(1) Hybridization Experiments to Obtain Mouse Macrophages Lacking S100A4
As shown in the schematic diagram, F1-generation heterozygous mice were obtained by crossing S100A4flox/flox mice and Lyz-Cre mice. The F1 generation of heterozygous mice was self-crossed. Among the F2 generation mice obtained, the target mice containing S100A4flox/floxCre + lacked S100A4 in their macrophages (Fig. 1A). F2-generation mice were identified by mouse tail PCR, and three mice (5131, 5133, and 5134) were identified as S100A4 positive (producing only a 223 bp band) (Fig. 1B). According to the Lyz analysis, both primer pairs, P1 and P2, produced positive results for Lyz (Fig. 1C), suggesting that the three mice (5131,
5133, and 5134) were target mice.
(2) Metabolomic Analysis Identifies Differentially Abundant Metabolites
To determine the biological repeatability between the same group of samples, Spearman rank correlation was used as the evaluation index of biological repeat correlation. The closer r is to 1, the better the repeatability. The results showed that the r index between the two groups of samples was close to 1 (Fig. 2A), indicating that macrophages lacking S100A4 had greater differences than macrophages in the control group did. Among the differentially abundant metabolites, 161 common metabolites exhibited changes in abundance, with 84 showing differences in abundance in the control group/S100A4 knockout group. Among those metabolites, 77 were enriched, and 77 were depleted (Fig. 2B-C). These differentially abundant metabolites were further classified, and the enriched metabolites were mainly concentrated in the UDP-N-acetylmuramoyl-L-ala-D-glutamate, arachidonate, DG, ganoderic acid G, methyl 15-cyanopentadecanoate, 1,25-dihydroxy-19-novitamin D3, forsythoside B, N-(2-cyaoethyl)valine, fenitrooxone, and epoxyeicosatrienoic acid metabolic pathways. The relatively depleted metabolites were mainly associated with the 4-(methylsulfanyl)-2-oxbutanoylcarnitine, furanodienone, 2',2'-difluorodexyuridine, phendimetrazine, N-methylvaline, histidylphenylalanine, oxytocin 1–8, methylthiouracil, 4(1H)-pyridinone, 2-ethy-3-hydroxy-1-(2-hydroxyethyl), and L-methionine 10 metabolic pathways (Fig. 2D).
(3) Synergistic Relationships Between Differentially Abundant Metabolites
There is a synergistic or mutually exclusive relationship between differentially abundant metabolites. For example, if the trend of changes in the abundance of a metabolite is the same, there is a positive correlation; if the trend of changes in the abundance of a metabolite is opposite, there is a negative correlation. The highest correlation is 1, which is a complete positive correlation (red), and the lowest correlation is -1, which is a complete negative correlation (blue). The results showed that there was both synergy and antagonism between different metabolites. For example, thiothixene and histidylphenylalanine have an antagonistic relationship, but thiothixene and bacilysin have a synergistic relationship (Fig. 3).

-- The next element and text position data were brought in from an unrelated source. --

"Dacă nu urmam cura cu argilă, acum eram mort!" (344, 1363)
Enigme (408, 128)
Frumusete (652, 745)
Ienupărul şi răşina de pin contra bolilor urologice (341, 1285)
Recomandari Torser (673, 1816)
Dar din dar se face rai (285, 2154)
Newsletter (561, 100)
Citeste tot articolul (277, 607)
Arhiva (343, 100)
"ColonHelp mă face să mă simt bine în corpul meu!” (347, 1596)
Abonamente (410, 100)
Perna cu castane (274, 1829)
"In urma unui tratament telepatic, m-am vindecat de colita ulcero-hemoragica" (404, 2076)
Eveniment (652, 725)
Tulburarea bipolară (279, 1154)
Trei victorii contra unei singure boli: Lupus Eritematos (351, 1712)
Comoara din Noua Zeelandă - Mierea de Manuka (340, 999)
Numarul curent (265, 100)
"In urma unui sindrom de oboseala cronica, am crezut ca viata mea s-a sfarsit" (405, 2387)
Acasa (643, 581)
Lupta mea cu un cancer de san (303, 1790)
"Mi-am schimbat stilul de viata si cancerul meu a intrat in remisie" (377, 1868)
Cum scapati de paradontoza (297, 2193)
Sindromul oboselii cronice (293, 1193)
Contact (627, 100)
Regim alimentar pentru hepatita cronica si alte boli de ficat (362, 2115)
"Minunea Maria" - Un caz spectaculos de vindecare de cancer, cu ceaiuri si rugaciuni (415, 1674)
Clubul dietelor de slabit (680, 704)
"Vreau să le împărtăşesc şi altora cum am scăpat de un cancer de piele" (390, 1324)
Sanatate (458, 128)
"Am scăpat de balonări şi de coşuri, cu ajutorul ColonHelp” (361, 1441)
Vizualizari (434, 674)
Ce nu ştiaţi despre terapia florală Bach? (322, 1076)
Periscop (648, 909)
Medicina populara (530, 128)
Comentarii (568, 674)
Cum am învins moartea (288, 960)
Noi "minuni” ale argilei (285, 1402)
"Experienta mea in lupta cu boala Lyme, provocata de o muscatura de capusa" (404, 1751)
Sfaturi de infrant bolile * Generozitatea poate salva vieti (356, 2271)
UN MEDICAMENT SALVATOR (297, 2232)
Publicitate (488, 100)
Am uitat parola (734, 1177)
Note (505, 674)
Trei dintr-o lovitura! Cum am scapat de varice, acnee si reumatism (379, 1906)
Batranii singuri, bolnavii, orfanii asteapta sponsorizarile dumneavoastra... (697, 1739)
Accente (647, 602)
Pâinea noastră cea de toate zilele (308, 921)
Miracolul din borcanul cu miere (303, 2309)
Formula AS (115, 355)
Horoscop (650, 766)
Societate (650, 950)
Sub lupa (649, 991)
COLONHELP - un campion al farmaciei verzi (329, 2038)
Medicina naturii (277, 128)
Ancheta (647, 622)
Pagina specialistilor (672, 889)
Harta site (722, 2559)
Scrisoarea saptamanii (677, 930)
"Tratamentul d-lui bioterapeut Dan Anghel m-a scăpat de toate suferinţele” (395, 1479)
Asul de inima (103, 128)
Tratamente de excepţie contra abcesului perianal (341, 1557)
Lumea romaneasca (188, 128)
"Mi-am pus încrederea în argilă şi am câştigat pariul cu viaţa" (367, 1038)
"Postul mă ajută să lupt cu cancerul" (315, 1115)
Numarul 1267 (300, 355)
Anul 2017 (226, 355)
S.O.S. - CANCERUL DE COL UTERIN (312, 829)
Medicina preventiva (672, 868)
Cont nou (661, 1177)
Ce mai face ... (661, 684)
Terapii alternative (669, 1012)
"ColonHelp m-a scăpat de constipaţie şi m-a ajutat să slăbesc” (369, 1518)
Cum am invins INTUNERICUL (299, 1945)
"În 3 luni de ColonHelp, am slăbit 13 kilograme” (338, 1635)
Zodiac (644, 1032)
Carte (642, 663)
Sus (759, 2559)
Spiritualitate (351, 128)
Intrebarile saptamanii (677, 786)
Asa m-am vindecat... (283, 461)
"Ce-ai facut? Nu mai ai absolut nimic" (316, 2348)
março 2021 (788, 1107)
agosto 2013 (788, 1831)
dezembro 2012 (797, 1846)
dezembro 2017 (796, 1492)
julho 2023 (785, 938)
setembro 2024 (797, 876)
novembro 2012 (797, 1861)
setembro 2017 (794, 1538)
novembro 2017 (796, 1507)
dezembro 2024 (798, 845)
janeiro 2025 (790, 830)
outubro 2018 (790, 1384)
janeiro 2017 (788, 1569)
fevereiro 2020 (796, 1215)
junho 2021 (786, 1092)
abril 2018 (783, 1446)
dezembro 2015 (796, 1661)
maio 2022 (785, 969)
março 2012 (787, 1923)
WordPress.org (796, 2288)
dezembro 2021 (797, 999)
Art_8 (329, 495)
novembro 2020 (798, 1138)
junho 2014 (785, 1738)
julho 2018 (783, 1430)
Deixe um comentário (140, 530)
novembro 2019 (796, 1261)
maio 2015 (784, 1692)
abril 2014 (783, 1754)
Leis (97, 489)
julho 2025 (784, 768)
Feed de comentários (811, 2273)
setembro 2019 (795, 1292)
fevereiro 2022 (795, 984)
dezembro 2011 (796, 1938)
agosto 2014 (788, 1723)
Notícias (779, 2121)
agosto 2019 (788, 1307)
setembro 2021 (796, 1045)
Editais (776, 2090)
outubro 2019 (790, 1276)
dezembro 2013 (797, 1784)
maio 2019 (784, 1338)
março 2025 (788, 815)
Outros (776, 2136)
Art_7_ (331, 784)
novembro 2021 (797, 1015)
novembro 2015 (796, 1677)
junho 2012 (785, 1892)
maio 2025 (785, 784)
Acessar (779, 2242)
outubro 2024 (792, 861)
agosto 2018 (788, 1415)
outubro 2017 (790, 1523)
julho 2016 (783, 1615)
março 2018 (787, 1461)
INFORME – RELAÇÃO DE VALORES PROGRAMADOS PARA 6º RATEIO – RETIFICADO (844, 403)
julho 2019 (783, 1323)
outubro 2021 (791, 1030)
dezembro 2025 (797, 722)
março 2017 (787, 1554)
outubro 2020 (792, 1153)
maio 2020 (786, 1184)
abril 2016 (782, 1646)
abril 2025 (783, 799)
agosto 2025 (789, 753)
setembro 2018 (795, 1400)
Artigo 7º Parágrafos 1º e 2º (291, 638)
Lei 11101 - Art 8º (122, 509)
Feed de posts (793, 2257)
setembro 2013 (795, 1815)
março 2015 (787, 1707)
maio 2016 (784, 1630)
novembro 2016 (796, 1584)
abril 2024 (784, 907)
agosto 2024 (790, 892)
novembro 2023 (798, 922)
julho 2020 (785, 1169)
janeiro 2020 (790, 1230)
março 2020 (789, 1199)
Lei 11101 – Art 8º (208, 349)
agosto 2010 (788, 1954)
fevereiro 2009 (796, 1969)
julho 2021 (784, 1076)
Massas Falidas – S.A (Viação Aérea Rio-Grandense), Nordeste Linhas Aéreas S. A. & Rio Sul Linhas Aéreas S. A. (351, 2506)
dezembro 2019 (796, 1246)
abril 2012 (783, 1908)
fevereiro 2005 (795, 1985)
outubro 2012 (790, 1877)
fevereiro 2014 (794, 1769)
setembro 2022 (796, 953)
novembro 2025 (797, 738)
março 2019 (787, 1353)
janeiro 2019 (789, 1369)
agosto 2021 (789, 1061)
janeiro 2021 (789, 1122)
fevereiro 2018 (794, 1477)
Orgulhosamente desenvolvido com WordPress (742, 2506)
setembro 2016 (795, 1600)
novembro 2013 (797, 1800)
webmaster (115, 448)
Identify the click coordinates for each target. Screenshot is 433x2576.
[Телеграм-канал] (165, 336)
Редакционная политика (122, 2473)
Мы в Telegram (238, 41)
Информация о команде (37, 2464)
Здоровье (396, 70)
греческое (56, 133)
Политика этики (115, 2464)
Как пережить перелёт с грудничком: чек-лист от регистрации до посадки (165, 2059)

(4) Major Metabolites whose Abundance Was Altered
Among the major metabolites, lysophosphatidylserine (LysoPS) (Fig. 4A), ceramide (Cer) (Fig. 4B), FMN (Fig. 4C), thiothixene (Fig. 4D), 5-(3Sa,4S,6aR)-2-oxo-1,3,3a,4,6,6a-hexahydrotieno[3,4-d]imidazol-4yl]-N’-propylpentanehydrazide (Fig. 4E), (5S)-5,6-dihydroxy-2-oxohexanal (Fig. 4F), 4(1H)-pyridinone,2-ethyl-3-hydroxy-1-(2-hydroxyethyl) (Fig. 4G), histidylphenylalanine (Fig. 4H), PE(P-18:0/18:1{12Z}-2OH(9, 10) (Fig. 4I), and L-glutamate (Fig. 4J) were the 10 with largest variations in abundance.
(5) KEGG Analysis
Cluster analysis was performed on metabolites whose contents changed, and the most enriched metabolites were benzenoids; lipids and lipid-like molecules; nucleosides, nucleotides, and analogs; organic acids and analogs; organic acids and derivatives; organic nitrogen compounds; organic oxygen compounds; organoheterocyclic compounds; phenylpropanoids; and polyketides (Fig. 5A). To understand the role of these metabolites, we subjected these differentially abundant metabolites to KEGG cluster analysis and found enrichment in amino acid metabolism, biosynthesis of other secondary metabolites, cancer: overview, digestive system, lipid metabolism, membrane transport, metabolism of cofactors and vitamins, metabolism of other amino acids, nervous system, translation, xenobiotic biodegradation and metabolism (Fig. 5B).